*** Given text ***

The second part of your post above is why you asking for the Cliff Notes version of the video is so wrong on so many levels. Seriously dude, you spend far more than 1.5 hours on this board on a regular basis, so why won't you spend that time watching the video and learning something that will help you answer your own questions.
 
Do you have a tl;dw summary of the video? After all, it's almost an hour and a half.

As to your title, while criminality is certainly not a "black thing", I think even you would have to admit that when it comes to violent crimes, blacks in the US commit far more than their fair share. For example, according to FBI blacks commit homicide at a rate 5 times higher than whites and black-on-white homicides are twice as likely as white-on-black homicides, despite what media and BLM activists might lead you to believe.

Derec, did you read the sentence UNDER THE VIDEO?

I already knocked off a half hour for you. and if necessary you can stop watching 32:20

Surely you have 3 minutes to watch a snippet.

unless of course you don't really give a shit, and just want to use these boards to vent about how horrible black people are.
 
I find it interesting (and frustrating and very very sad and wrong) that people will see the discrimination and say, "it's really a matter of socioeconomic status and not racial discrimination" and thereby absolve themselves of worrying about racial discrimination, indeed, even use this to deny it exists. All the while failing to realize the obvious in front of them that racial discrimination is what CAUSES so much of the poverty that black people in America face, and thence the crimes that come with poverty.

Taken all together, yes, the cause of a lot of this crime is indeed simply racial discrimination that we can address and stop and change things for the better.

And that is OUTSIDE OF the direct racial discrimination that leads to people who are black being arrested more for the SAME CRIME than people who are white encounter.

I apologize, I cannot watch the video (bandwidth restrictions). But going from what is being discussed it just seems so strikingly OBVIOUS to me that if you arrest people on a large scale, you have harmed their employment opportunities. Directly causing more poverty and all of the problems inherent in that. That when you decide to punish people who are black more often and more severely for identical behaviors then discrimination is directly responsible for the biased statistics as well as the real behaviors, BOTH of which are adding up to this false narrative that "black culture" (or worse, black genes) are creating crime.

No. White culture has a strong hand in this. A leading hand, IMHO. One that we can fix if we can only admit it.

People who are black are arrested at a higher rate for the same drug crimes that whites are committing at the same rates.
Leads to black people having arrest records that keep them from jobs.
People who are black and have been arrested are convicted more often for the same crimes that whites are arrested for.

*** Listed entries ***

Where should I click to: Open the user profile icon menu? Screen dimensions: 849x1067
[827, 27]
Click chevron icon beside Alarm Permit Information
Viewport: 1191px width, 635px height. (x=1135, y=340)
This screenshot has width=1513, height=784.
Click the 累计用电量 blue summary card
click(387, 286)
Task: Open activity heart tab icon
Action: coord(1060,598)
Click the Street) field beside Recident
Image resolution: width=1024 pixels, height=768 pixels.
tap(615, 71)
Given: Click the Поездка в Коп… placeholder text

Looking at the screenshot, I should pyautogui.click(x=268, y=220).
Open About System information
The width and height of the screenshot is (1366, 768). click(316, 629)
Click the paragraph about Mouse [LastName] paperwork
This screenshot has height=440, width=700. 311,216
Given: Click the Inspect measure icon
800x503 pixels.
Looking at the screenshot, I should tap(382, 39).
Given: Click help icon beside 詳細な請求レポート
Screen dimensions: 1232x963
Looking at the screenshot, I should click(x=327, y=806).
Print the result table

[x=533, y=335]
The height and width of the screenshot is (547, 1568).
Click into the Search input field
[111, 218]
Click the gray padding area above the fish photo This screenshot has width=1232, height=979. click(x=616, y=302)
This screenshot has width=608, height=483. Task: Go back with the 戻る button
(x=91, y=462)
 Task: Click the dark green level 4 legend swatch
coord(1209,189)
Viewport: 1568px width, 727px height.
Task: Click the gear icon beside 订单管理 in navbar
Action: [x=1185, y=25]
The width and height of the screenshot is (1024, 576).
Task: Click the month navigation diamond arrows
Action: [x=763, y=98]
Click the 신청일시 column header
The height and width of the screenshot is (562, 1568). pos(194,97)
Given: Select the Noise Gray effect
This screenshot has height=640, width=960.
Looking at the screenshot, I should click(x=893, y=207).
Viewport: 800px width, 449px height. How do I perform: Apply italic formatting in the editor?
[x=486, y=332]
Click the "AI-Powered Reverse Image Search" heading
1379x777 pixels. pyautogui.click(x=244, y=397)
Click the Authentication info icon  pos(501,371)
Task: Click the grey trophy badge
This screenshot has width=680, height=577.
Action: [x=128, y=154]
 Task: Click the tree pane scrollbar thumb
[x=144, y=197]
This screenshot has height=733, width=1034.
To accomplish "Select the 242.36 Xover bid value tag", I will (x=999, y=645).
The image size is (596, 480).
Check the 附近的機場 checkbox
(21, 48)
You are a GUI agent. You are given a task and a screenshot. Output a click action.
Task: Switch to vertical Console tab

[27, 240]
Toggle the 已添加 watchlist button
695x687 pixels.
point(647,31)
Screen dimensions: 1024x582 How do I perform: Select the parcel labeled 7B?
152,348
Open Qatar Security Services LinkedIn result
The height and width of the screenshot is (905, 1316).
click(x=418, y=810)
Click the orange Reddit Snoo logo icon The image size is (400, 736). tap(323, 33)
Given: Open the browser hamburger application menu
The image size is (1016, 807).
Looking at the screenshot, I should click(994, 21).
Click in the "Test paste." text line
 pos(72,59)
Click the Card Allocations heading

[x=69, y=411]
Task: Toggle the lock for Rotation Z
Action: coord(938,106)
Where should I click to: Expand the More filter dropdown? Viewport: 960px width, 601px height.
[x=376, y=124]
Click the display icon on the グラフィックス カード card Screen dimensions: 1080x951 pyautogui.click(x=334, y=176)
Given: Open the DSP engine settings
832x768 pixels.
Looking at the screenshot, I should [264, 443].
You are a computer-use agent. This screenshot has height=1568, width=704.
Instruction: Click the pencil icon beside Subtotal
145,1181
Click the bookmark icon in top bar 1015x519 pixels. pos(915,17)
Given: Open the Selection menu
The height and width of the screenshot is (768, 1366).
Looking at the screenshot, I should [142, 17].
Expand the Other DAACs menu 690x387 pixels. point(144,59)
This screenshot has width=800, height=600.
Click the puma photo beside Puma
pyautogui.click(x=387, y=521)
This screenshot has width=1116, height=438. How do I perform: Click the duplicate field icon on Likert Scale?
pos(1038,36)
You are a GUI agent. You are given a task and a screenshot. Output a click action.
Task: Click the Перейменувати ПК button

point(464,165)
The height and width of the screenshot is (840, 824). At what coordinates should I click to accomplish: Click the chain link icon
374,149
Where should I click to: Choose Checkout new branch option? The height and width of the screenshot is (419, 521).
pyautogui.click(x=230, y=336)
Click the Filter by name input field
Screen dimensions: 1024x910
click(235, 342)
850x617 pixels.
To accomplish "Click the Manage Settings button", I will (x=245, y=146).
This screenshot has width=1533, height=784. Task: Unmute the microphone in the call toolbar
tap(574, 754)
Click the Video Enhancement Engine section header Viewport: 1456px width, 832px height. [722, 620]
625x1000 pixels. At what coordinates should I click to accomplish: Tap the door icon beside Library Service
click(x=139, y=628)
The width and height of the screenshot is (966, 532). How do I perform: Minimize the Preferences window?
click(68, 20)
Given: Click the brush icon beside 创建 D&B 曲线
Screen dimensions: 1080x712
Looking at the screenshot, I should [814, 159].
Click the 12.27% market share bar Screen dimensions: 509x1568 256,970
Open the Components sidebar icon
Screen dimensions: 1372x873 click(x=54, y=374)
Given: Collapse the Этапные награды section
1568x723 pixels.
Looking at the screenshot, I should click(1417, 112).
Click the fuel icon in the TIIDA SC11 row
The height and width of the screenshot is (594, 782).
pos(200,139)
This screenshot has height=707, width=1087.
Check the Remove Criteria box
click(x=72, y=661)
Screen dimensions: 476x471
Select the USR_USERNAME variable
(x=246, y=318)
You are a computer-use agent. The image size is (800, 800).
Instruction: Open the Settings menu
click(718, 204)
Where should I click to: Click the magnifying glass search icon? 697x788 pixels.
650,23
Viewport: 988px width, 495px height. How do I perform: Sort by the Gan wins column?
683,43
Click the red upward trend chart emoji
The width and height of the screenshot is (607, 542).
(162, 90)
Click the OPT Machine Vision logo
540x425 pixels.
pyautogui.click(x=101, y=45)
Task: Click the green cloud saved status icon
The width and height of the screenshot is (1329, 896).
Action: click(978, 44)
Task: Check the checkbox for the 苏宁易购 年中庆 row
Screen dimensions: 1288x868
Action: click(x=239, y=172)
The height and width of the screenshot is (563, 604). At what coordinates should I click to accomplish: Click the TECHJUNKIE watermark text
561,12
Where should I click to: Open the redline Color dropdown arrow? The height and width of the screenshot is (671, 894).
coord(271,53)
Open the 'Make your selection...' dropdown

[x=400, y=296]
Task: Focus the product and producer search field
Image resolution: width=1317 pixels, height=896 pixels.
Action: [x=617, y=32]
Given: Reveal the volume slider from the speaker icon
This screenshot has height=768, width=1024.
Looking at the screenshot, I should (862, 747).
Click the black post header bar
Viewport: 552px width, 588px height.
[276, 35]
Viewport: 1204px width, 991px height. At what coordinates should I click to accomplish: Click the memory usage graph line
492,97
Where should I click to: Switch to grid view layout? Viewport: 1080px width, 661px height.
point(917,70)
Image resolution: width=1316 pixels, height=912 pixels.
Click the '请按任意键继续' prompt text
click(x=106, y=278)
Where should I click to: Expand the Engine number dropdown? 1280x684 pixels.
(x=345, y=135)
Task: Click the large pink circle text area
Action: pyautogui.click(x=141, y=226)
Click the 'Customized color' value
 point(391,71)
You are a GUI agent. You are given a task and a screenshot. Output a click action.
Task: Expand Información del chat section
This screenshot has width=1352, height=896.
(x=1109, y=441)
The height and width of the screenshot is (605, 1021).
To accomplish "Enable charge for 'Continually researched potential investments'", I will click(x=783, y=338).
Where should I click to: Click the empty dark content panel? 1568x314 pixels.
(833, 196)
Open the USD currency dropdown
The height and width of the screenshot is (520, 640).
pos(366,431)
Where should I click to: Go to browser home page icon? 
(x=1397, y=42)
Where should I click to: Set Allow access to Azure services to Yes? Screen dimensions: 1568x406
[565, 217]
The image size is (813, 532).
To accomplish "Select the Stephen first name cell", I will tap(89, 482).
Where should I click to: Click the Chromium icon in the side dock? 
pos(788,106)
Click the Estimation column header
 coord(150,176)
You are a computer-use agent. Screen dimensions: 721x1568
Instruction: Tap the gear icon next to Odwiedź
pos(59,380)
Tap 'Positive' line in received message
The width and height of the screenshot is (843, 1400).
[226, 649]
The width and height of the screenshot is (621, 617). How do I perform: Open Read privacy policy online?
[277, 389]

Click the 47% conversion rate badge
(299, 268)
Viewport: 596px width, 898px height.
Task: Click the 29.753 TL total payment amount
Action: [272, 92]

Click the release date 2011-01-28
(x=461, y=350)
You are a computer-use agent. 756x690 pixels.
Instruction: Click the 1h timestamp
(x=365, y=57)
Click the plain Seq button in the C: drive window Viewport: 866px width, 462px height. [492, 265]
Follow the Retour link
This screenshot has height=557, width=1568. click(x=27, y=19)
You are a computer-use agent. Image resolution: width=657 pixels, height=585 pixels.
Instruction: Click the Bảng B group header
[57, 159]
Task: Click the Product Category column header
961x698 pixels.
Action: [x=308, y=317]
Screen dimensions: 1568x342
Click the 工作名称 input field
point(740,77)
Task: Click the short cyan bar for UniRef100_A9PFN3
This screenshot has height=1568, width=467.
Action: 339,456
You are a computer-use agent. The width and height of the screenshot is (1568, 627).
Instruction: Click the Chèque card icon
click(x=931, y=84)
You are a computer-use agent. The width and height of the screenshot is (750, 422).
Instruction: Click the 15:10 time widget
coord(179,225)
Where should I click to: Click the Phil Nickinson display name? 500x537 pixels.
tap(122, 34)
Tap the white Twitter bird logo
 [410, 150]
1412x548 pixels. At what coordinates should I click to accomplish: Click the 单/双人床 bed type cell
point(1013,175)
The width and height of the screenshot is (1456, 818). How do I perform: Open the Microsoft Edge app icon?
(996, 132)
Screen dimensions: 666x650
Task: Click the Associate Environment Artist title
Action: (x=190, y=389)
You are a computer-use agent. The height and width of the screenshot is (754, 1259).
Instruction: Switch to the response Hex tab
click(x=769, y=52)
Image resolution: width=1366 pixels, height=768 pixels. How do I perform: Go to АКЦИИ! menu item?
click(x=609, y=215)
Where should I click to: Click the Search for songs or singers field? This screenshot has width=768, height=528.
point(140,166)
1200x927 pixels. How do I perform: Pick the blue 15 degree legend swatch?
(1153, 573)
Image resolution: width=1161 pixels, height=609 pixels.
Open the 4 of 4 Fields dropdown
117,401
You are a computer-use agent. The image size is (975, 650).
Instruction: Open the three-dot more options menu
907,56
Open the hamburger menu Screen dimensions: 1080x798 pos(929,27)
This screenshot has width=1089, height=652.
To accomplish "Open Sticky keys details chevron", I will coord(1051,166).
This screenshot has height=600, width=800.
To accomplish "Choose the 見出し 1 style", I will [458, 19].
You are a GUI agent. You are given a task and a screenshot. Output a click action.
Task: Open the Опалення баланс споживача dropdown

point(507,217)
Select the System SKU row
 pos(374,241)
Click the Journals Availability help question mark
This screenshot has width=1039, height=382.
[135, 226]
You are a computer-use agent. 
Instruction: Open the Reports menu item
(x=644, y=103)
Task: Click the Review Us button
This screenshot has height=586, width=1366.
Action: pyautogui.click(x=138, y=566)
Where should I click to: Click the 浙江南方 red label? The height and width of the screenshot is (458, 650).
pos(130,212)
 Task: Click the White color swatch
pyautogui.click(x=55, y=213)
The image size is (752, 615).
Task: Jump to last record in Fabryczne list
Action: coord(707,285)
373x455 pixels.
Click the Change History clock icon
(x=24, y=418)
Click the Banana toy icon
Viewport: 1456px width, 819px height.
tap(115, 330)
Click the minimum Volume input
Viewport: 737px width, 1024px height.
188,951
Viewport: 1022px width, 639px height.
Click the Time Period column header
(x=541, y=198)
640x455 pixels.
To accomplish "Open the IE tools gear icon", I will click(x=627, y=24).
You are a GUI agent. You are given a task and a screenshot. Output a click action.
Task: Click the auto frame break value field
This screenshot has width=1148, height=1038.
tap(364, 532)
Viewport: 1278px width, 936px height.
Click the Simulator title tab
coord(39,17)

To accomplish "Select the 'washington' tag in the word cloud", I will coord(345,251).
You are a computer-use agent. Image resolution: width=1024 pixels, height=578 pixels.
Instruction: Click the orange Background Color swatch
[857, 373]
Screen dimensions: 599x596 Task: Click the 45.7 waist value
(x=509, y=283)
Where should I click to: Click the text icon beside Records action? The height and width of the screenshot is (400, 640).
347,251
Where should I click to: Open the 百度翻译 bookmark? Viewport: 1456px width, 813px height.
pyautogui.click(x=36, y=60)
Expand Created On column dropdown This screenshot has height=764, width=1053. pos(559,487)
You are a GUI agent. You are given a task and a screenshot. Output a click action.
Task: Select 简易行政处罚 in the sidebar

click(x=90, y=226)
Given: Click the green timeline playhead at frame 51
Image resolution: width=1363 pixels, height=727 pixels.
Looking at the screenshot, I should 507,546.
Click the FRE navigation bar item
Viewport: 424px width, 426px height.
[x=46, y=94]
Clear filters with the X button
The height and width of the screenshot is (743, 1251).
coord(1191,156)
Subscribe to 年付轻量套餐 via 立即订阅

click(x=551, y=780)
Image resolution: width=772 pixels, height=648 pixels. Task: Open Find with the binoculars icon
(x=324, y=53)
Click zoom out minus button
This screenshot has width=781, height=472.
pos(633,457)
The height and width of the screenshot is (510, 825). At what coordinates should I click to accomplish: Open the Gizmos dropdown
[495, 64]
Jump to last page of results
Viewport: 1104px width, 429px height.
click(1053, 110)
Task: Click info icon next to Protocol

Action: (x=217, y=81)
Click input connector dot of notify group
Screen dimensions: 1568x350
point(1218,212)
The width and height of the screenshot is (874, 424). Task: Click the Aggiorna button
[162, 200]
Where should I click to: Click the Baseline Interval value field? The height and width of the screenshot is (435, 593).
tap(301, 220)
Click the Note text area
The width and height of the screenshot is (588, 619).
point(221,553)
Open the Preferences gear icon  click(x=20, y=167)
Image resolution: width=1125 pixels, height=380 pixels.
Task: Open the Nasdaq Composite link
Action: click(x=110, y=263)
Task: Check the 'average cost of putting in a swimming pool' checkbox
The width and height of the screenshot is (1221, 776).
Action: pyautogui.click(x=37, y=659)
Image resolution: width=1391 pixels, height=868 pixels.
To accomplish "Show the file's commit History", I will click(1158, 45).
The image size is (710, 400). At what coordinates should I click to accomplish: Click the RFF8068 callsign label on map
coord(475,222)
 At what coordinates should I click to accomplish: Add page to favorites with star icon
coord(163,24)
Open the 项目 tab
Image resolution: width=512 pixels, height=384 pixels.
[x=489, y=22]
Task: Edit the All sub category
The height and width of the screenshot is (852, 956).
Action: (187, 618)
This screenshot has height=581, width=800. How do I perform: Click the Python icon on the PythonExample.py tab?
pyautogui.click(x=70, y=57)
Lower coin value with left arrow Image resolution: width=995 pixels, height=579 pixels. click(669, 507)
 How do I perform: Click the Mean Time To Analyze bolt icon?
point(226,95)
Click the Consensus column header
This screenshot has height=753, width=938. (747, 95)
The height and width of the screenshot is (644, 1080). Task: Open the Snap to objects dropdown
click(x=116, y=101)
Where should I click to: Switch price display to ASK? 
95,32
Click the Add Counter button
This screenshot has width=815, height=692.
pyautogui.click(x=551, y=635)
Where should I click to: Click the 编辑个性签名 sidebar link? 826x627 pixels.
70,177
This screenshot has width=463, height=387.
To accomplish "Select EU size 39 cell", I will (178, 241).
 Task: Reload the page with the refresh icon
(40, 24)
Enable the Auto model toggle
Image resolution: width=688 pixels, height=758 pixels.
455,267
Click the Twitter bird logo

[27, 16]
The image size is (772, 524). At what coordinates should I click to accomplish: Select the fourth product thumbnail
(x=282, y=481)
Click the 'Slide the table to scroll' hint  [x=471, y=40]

***

Actions to take:
A – Reproduce the passage of the forum discussion from "Taken all together, yes, the" up to and including "for the better.".
B – Summarize the forum discussion on race and crime in two sentences.
C – The forum discussion on race and crime ends with three consecutive lines, each stating a separate claim about arrests or convictions. List all three, one per line.

Task-by-task solutions:
A –
Taken all together, yes, the cause of a lot of this crime is indeed simply racial discrimination that we can address and stop and change things for the better.

B – One participant asks for a short summary of a video that runs almost an hour and a half, and another participant cites FBI figures to argue that blacks in the US commit a disproportionate share of violent crime. Others reply that only a short portion of the video needs to be watched and argue that racial discrimination, including more arrests and convictions of black people for the same crimes, causes much of the poverty and crime that black Americans face.

C –
People who are black are arrested at a higher rate for the same drug crimes that whites are committing at the same rates.
Leads to black people having arrest records that keep them from jobs.
People who are black and have been arrested are convicted more often for the same crimes that whites are arrested for.